“Hoje,
é possível dizer que o mundo inteiro é um 'espaço em crise'. Uma
crise se estabelece de fato quando transformações de caráter
brutal — mesmo se preparadas há tempos —, ou ainda uma violência
permanente e generalizada, tornam extensamente inoperantes os modos
de regulamentação, sociais e psíquicos, que até então estavam
sendo praticados. Ora, a aceleração das transformações, o
crescimento das desigualdades, das disparidades, a extensão das
migrações alteraram ou fizeram desaparecer os parâmetros nos quais
a vida se desenvolvia, vulnerabilizando homens, mulheres e crianças,
de maneira obviamente bastante distinta, de acordo com os recursos
materiais, culturais, afetivos de que dispõem e segundo o lugar onde
vivem.
Para
boa parte deles, no entanto, tais crises se manifestam em transtornos
semelhantes. Vividas como rupturas, ainda mais quando são
acompanhadas da separação dos próximos, da perda da casa ou das
paisagens familiares, as crises os confinam em um tempo imediato —
sem projeto, sem futuro —, em um espaço sem linha de fuga.

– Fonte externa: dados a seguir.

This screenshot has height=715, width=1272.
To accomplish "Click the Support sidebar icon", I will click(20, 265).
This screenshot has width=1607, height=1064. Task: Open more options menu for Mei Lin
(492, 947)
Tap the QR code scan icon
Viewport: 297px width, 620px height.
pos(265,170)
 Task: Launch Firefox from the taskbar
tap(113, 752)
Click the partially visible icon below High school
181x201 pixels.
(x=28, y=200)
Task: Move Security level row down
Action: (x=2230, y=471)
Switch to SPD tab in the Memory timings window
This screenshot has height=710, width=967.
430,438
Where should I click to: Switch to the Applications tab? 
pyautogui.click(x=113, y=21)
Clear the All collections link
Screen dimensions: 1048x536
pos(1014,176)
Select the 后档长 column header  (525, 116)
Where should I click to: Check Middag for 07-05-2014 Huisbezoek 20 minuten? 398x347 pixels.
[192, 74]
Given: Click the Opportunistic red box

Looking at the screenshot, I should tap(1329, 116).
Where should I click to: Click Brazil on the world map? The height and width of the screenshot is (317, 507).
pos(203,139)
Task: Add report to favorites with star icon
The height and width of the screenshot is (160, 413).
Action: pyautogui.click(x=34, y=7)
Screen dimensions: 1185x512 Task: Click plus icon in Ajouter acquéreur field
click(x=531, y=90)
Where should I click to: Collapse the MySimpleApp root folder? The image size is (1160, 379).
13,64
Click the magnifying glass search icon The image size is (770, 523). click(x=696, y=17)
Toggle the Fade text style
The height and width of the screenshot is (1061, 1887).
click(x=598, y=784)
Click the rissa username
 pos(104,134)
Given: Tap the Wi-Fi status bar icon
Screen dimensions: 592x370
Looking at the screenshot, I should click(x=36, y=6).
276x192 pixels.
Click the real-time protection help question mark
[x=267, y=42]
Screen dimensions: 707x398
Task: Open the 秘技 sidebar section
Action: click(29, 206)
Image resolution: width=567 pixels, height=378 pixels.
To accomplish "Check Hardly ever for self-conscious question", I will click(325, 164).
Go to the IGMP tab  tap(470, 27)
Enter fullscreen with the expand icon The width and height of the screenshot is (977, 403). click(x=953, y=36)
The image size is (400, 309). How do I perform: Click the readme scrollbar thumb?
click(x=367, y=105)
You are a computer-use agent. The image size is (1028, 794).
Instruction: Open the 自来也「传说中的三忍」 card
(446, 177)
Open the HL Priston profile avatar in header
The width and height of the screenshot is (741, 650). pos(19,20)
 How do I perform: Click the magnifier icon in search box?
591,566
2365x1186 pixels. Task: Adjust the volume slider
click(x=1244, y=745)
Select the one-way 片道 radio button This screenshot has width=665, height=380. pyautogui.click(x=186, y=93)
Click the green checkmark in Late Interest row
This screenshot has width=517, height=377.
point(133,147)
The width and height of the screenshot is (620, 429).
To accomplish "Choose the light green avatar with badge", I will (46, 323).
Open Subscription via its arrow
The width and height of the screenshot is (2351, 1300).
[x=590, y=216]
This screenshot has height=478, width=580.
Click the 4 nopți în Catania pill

Despertam feridas antigas, reativam o medo do abandono, abalam o
sentimento de continuidade de si e a autoestima. Provocam, às vezes,
uma perda total de sentido, mas podem igualmente estimular a
criatividade e a inventividade, contribuindo para que outros
equilíbrios sejam forjados, pois em nosso psiquismo, como disse René
Kaês, uma 'crise libera, ao mesmo tempo, forças de morte e forças
de regeneração'. 'O desastre ou a crise são também, e sobretudo,
oportunidades', escrevem Chamoiseau e Glissant, após a passagem de
um ciclone. 'Quando tudo desmorona ou se vê transformado, são
também os rigores ou as impossibilidades que se veem transformados.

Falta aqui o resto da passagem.